Retype the records that follow, every line exactly as written.

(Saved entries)
────────────────────
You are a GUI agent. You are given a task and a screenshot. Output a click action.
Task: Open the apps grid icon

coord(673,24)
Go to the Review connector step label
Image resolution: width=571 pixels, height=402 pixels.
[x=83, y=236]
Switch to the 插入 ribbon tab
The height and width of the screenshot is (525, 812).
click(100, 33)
────────────────────
TASK SOLUTION →
You are a GUI agent. You are given a task and a screenshot. Output a click action.
Task: Open the apps grid icon

coord(673,24)
Go to the Review connector step label
Image resolution: width=571 pixels, height=402 pixels.
[x=83, y=236]
Switch to the 插入 ribbon tab
The height and width of the screenshot is (525, 812).
click(100, 33)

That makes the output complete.